My father and I were estranged for a good part of my life after I reached age eight or nine. Before that, I thought he was a good dad and better than most fathers in our neighborhood. I didn’t see much of him, but when I did I remember the only thing I really didn’t like was his breath. I didn’t know what the smell was; I later discovered it was beer and whiskey and cigarettes, all of which contributed to his death. I also didn’t like it when he took me into Brady’s Bar and Grille on the corner of the street where we lived—I was four or five—and he sat me up on the bar. The bar was always wet with beer, and the wetness would seep through my short pants. I was afraid that people would see it and think I’d wet my pants. Even worse than the wet bar was the bathroom at Brady’s. The handwritten sign on the door read “Used Beer Department,” which says it all. It was a foul place. I can’t begin to describe the smell. I’ve been in a lot of really dirty bathrooms all over the world, but Brady’s was by far the worst.

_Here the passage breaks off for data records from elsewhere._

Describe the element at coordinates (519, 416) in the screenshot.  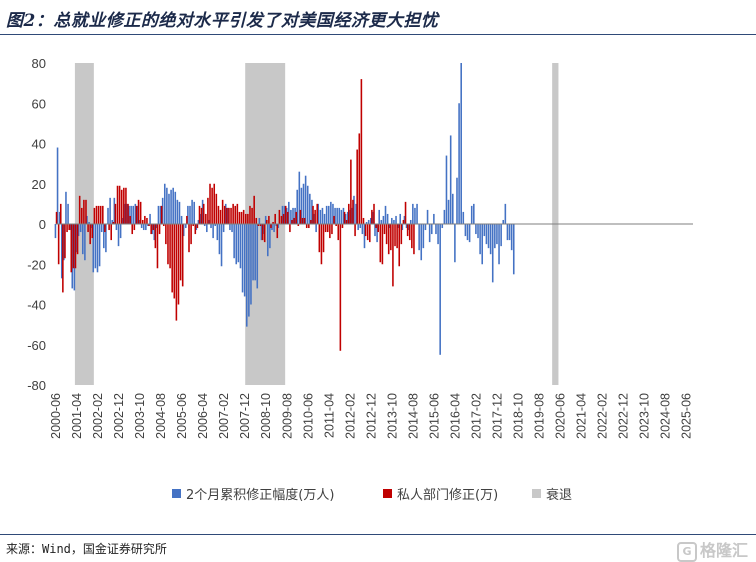
I see `x-tick-label: 2018-10` at that location.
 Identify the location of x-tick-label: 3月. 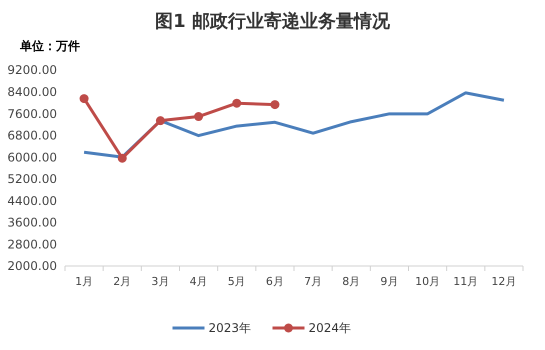
(160, 282).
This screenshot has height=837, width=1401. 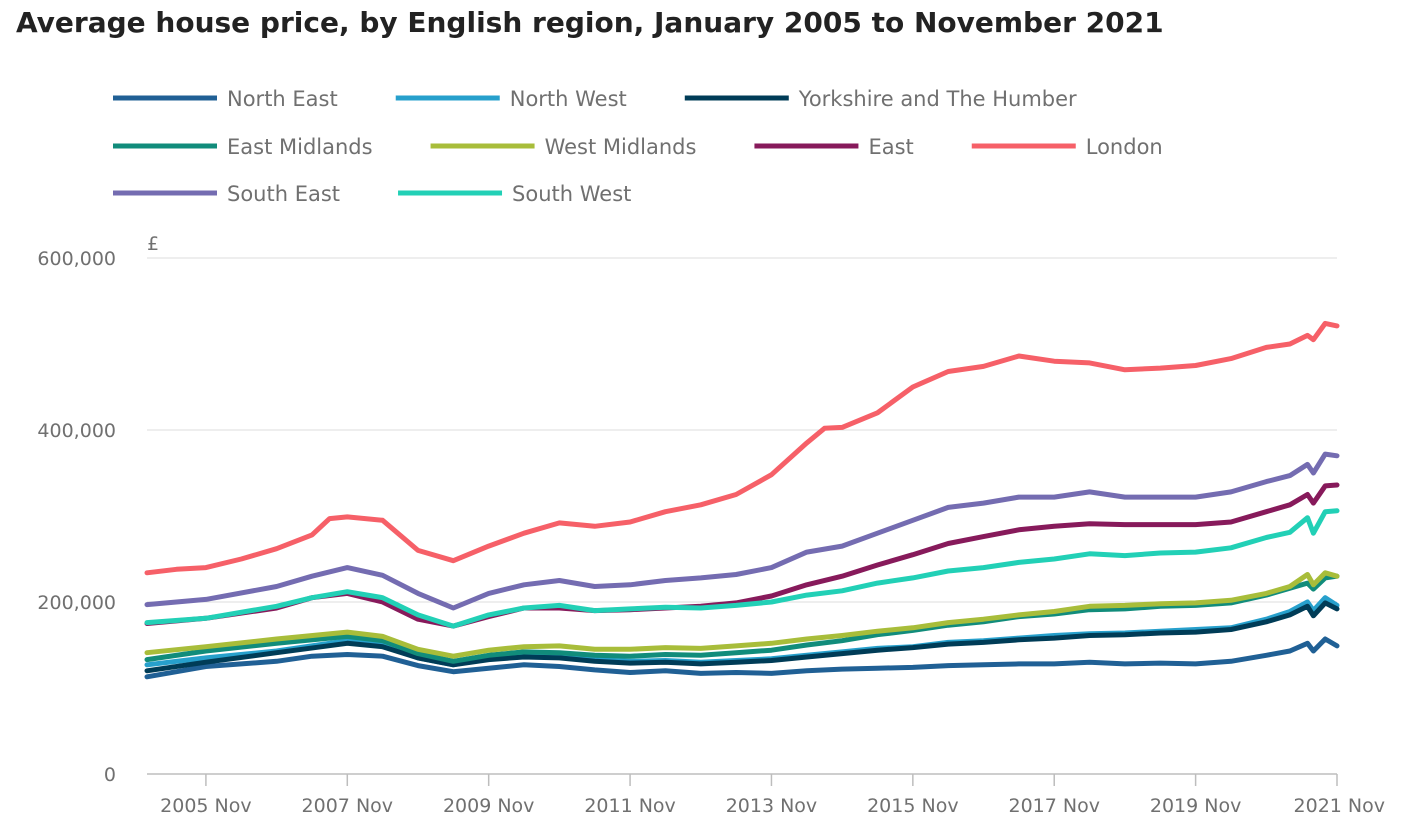 I want to click on series-line-south-west, so click(x=742, y=568).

As I grew older I became less tolerant of my father, cared less about him, ignored him whenever I could, and eventually became very angry at him. In my twenties I moved away to another city, and we rarely spoke or saw each other, sometimes for years. My children did not know their grandfather.
When I got the news that he had died, I felt nothing. I remember thinking that I should feel something. A couple of days later, looking down at his frail body in its coffin in a New York funeral home, I still felt nothing. For the next couple of hours on that first day of his wake, I walked up to the coffin with visitors, including the bookie, Charlie Numbers, who made it a point to tell me that my father’s last bet “ran out of the money.” I began to feel guilty about not feeling even the slightest bit of sadness. I started to wonder what was wrong with me that even standing in front of the body of the man who gave me life, I felt no emotion, no sadness for a wasted life, no relief that it was over . . . not a single tear.
When the funeral home was closing for the night—about nine o’clock—I walked up to the coffin for the traditional last look of the day, and I noticed for the first time that my father’s hands looked very small. They were folded across his waist, with Rosary beads entwined in his fingers. I had never seen him in that position in life and certainly never saw Rosary beads in his hands. His hands looked so small to me—almost half the size of mine—and I thought back to the time when his hands did not look small to me. In fact, they were nearly twice the size of mine. He took my small hand in his, when I was about five years old, as we crossed Liberty Avenue, a busy Brooklyn street, with two sets of trolley tracks, heavy trucks, passenger cars, and even horse-drawn carts. The year was probably 1939. I remembered that day and the feelings I had. I felt very safe holding my father’s hand. I didn’t have to look both ways as I was taught to. I had my hand in his, and I knew that he would do the looking for both of us.
I remembered another day, a couple of years later. I was about seven or eight and was getting washed and dressed to go to school. It was cold outside. And inside. We had to boil water in large pots on the gas stove. Three pots produced only about three inches of water in the bathtub. That morning, my father came into the bathroom as I was about to put the cold cloth to my face to wash my face and neck. Without saying a word, he took the facecloth from me and held it tightly in his hand for a minute, or maybe two, and then he switched the facecloth to his other hand and held it tightly. When he handed it back to me, it was warm. My father made his hands cold so I could put a warm cloth to my face. I had forgotten about those two incidents involving his hands until I looked down and saw them. Those two memories reminded me that there was a time when he cared about me more than he cared about the things that drove us apart.
Looking down at those hands and remembering those times, I felt very sad. I cried for the first time, as a son should do when his father dies.